## Adding operations between audio data files

In [1]:

import os
import glob
from pathlib import Path
import datetime
#import random
import numpy as np
import pandas as pd
from threading import Thread

from microfaune import audio

In [2]:

def mesure_delta(time_start, time_end):
    """ time mesurements
    input a (= datetime.datetime.now())
    input b (= datetime.datetime.now())
    output : seconds, ms, string to display
    """
    c = time_end - time_start
    s = c.seconds
    ms = int(c.microseconds/1000)
    t = str(s) + 's ' + str(ms) + 'ms'
    return s, ms, t


def load_wav_dataonly(wav_filename):
    """ load data without fs """
    fs, data = audio.load_wav(wav_filename)
    return data 


### Basic audio adding files operation 
- audio with same fs size
- audio with different fs size


In [3]:
def add_dataWav1todataWav2(data1, data2, percent1=1, percent2=1):
    """ addition of two wave np array, with weight percentage
    input : 
    data1 first data audio, in flat vector
    data1 first data audio, in flat vector
    percent 1 percentage of data taken
    percent 1 percentage of data added
    output :
    p1*data1 + p2*data2     
    """
    
    if len(data2)==0:
        return data1    
    if len(data2)>len(data1):
        data2 = data2[:len(data1)]
    if len(data2)<len(data1):
        data2 = list(data2) + [1] * (len(data1)-len(data2))
    if percent1==1 and percent2==1:
        list3 = list(map(lambda x, y: x + y, data1, data2))                             
    else:
        list3 = list(map(lambda x, y: (percent1 * x) + (percent2 * y), \
                             data1, data2))
    return np.array(list3, dtype=np.float32) 




##### Test function 

In [4]:
def test_add_dataWav1todataWav2(wave_file='../toy_data/bird1.wav'):
    """ basic tests of wave addition function """
    """ on audio of having the same fs size """
    
    fs, data = audio.load_wav(wave_file)
    data1 = data.copy()
    data2 = np.array([1] * len(data1), dtype=np.float32) 
    
    print('data1==data2')
    print('data1', data1)
    print('data2', data2)
    print()
    
    debut_t = datetime.datetime.now()
    data3 = add_dataWav1todataWav2(data1, data2) 
    s, ms, t = mesure_delta(debut_t, datetime.datetime.now())
    print('Time for data3 = data2 + data1 :', t)
    print('data3', data3)
    print()
    
    debut_t = datetime.datetime.now()
    data3 = add_dataWav1todataWav2(data1, data2, 1, 0.5) 
    s, ms, t = mesure_delta(debut_t, datetime.datetime.now())
    print('Time for data3 = data1 + 50%(data2) :', t)
    print('data3', data3)
    print()
    
    debut_t = datetime.datetime.now()
    data3 = add_dataWav1todataWav2(data1, data2, 0.9, 0) 
    s, ms, t = mesure_delta(debut_t, datetime.datetime.now())
    print('Time for data3 = 90%(data1) + 0%(data2) :', t)
    print('data3', data3)
    print()
    
    data3 = add_dataWav1todataWav2(data1, data2, 1, 0.8) 
    print('data3 = data1 + 80%(data2)')
    print('data3', data3)
    
test_add_dataWav1todataWav2()


data1==data2
data1 [  0.   0.   0. ... 558. 741. 620.]
data2 [1. 1. 1. ... 1. 1. 1.]

Time for data3 = data2 + data1 : 0s 316ms
data3 [  1.   1.   1. ... 559. 742. 621.]
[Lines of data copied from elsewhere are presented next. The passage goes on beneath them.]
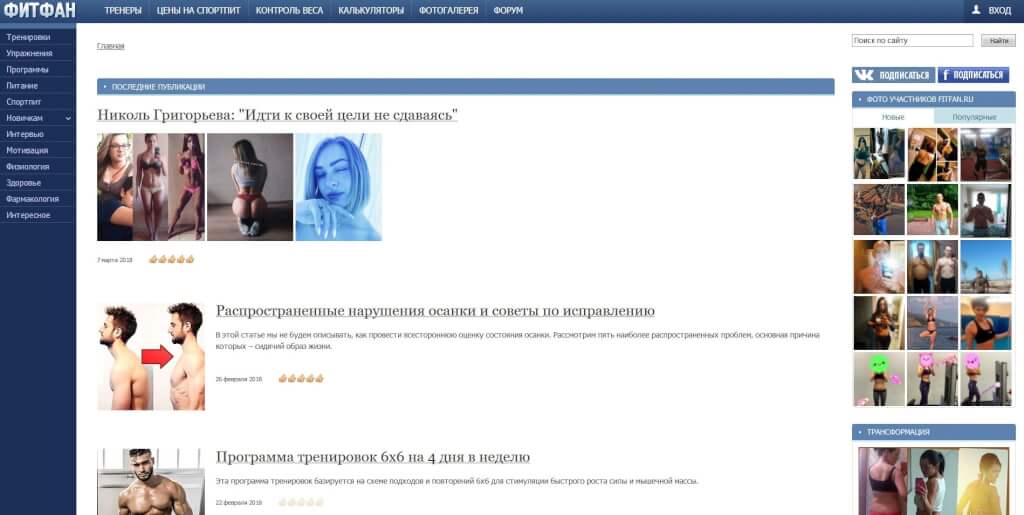Click the ФИТФАН site logo
The height and width of the screenshot is (515, 1024).
click(x=38, y=11)
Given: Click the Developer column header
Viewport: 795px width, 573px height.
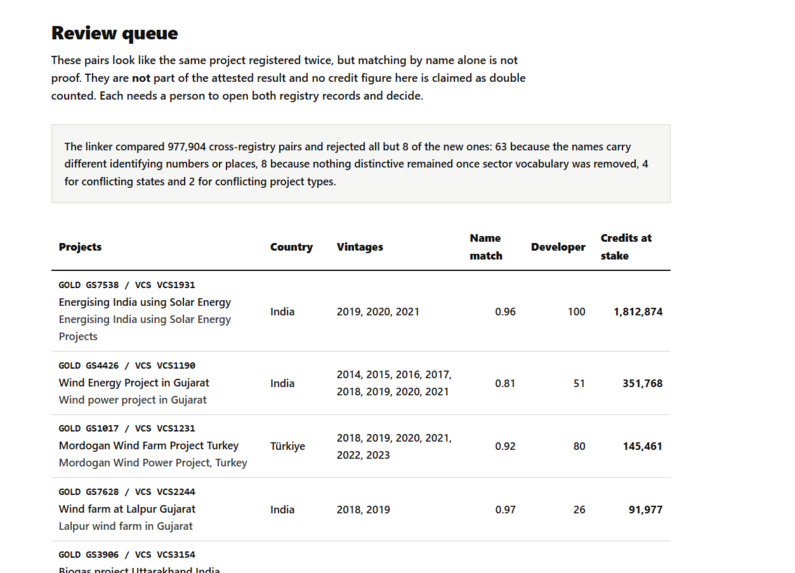Looking at the screenshot, I should click(558, 247).
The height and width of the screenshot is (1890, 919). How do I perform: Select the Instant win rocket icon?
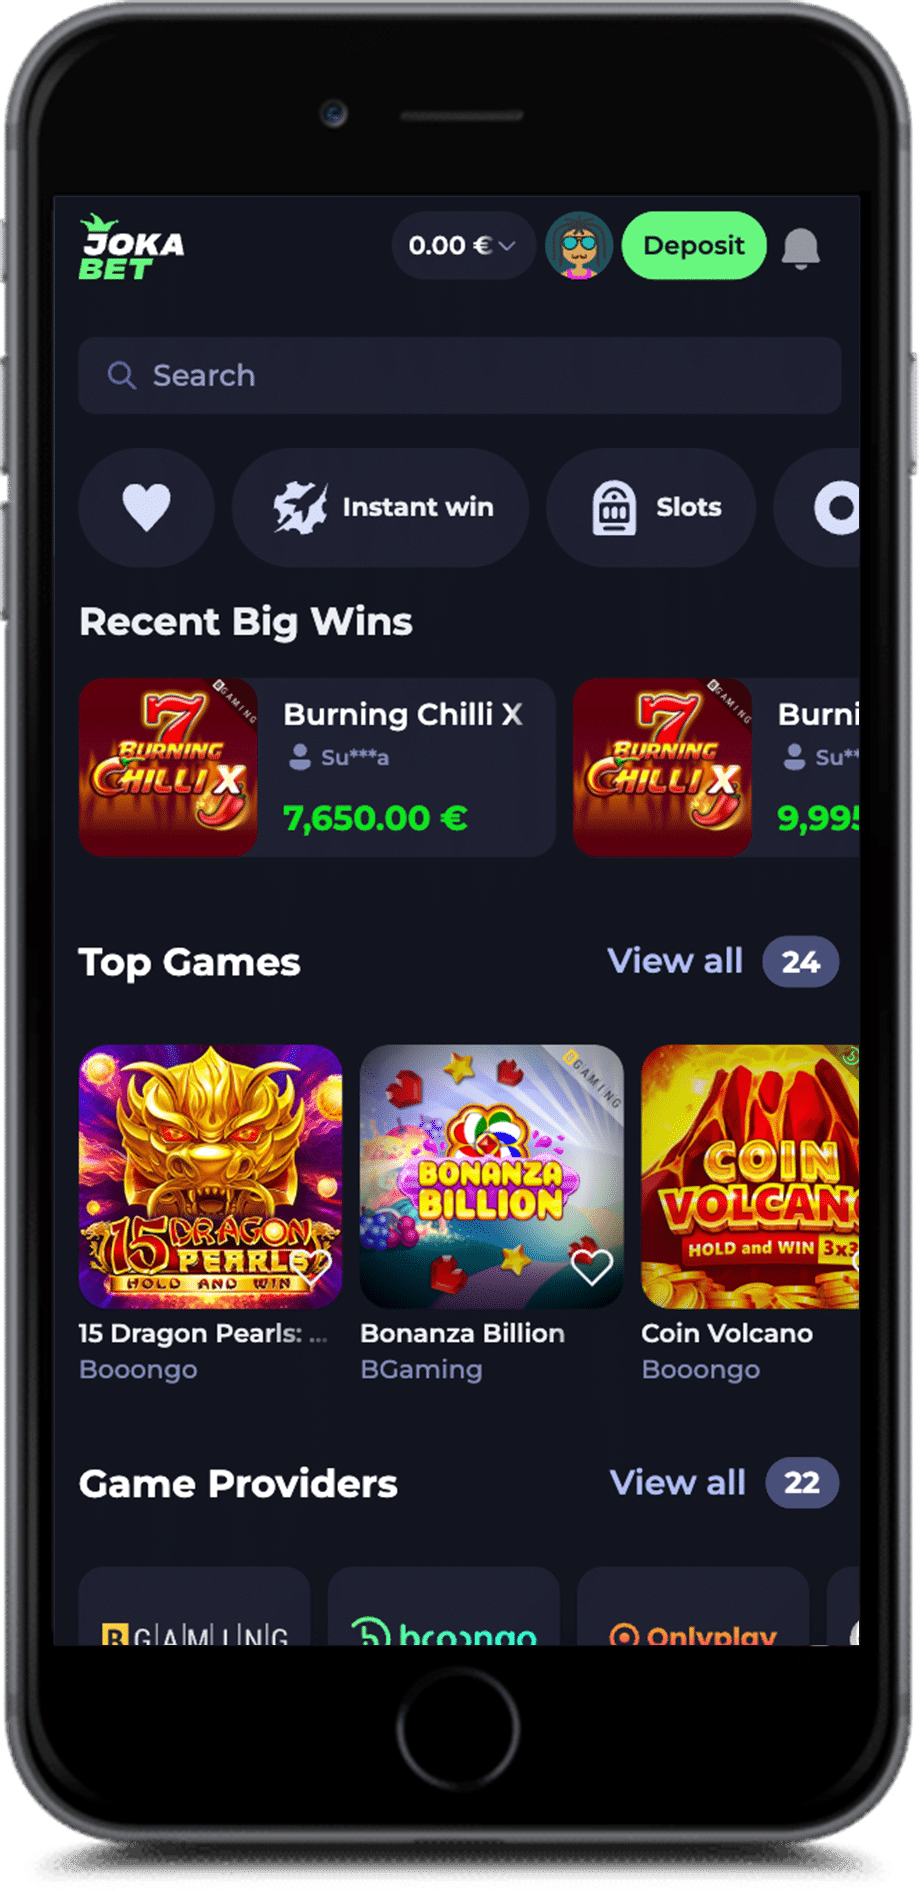[x=300, y=507]
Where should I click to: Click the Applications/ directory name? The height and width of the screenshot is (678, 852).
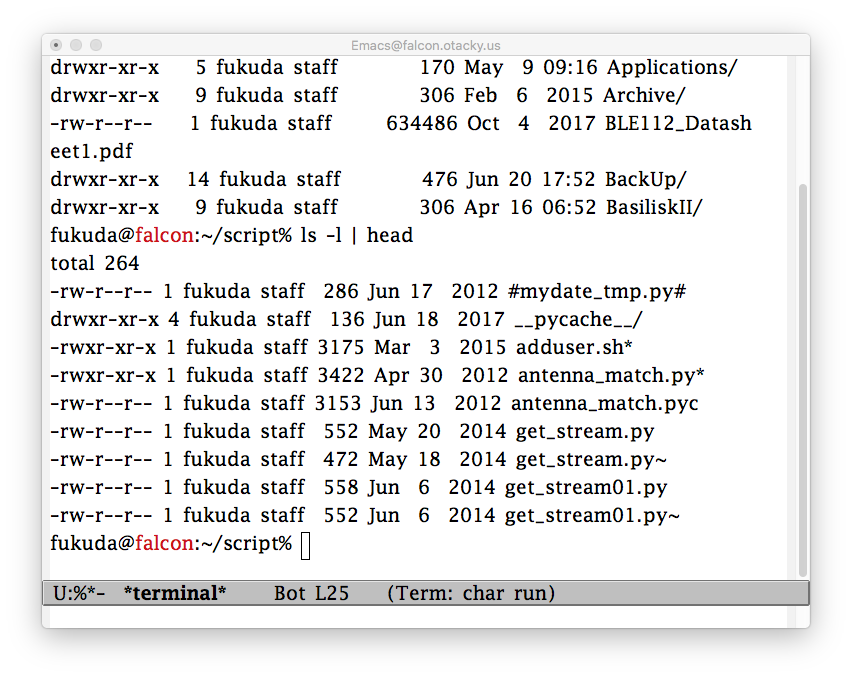point(672,68)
Time for data3 = data1 + 50%(data2) : 3s 822ms
data3 [5.000e-01 5.000e-01 5.000e-01 ... 5.585e+02 7.415e+02 6.205e+02]

Time for data3 = 90%(data1) + 0%(data2) : 3s 911ms
data3 [  0.    0.    0.  ... 502.2 666.9 558. ]

data3 = data1 + 80%(data2)
data3 [  0.8   0.8   0.8 ... 558.8 741.8 620.8]


#### Discussion
- time mesurements are betters with simple addition than when we apply percentages

### Class and method for loading audio file by  file list
- limit size for test

In [9]:
class load_bythread(Thread):
    """Thread to load audio file """
    wavefile = None
    data = None

    def __init__(self, wavefile):
        Thread.__init__(self)
        self.wavefile = wavefile

    def run(self):
        """Code du thread."""
        #fs, self.data = wavfile.read(self.wavefile)
        self.data = load_wav_dataonly(self.wavefile)

    def join(self):
        Thread.join(self)
        return self.data
    
def load_audiofile_list(pathfiles, by_thread=True, traceon=False):
    """ load audio file list
    input :
        pathfiles wave path files 
        two loading mode is proposed : 
        by_thread = True with multithreading
        by_thread = False without multithreading
        traceon : to display performance
    ouput :
        DataFrame with loaded data from wave files
    """    
    if traceon:
        debut_t = datetime.datetime.now()
    
    wavefiles = glob.glob(pathfiles + "//*.wav")
    df = pd.DataFrame(wavefiles)
    
    # limit size for test
    length = len(df)
    if length>2000:
        length = 2000  
    df = df[:length] 
    
    print(len(df))
    display(df.head())
    df.columns = ['fullname']
    df['file_name'] = df['fullname'].apply(lambda x: Path(x).name)
    
    if not by_thread:
        df['data'] = df['fullname'].apply(lambda x: load_wav_dataonly(x))
    
    if by_thread:
        df['load_bythread'] = df['fullname'].apply(lambda x: load_bythread(x))
        df.apply(lambda x: x['load_bythread'].start(), axis=1)
        df['data'] = df.apply(lambda x: x['load_bythread'].join(), axis=1)
        
    if traceon:
        s, ms, t = mesure_delta(debut_t, datetime.datetime.now())
        print('Time for loadind', len(wavefiles), ',audio files with mode mutithread=',by_thread,':', t)

    return df


### Test loading wave audio file list operation

ulimit -n     
1024  = nombre de fichiers ouvrable simmultaneement
   
solution :
ulimit -S -n 40960    
ulimit -n    
40960   


In [10]:
def test_load_audiofile_list(pathfiles=None):
    """ test loading wav audio file list """
    if pathfiles is None:
        #pathfiles = '/mnt/d/ecomdata/DataForGood_wazo/audio-annotator/split_data-20191021T201218Z-001/split_data'
        pathfiles = '/mnt/d/ecomdata/DataForGood_wazo/input/ff1010bird_wav/wav'
    df = load_audiofile_list(pathfiles, by_thread=False, traceon=True)
    df = load_audiofile_list(pathfiles, by_thread=True, traceon=True)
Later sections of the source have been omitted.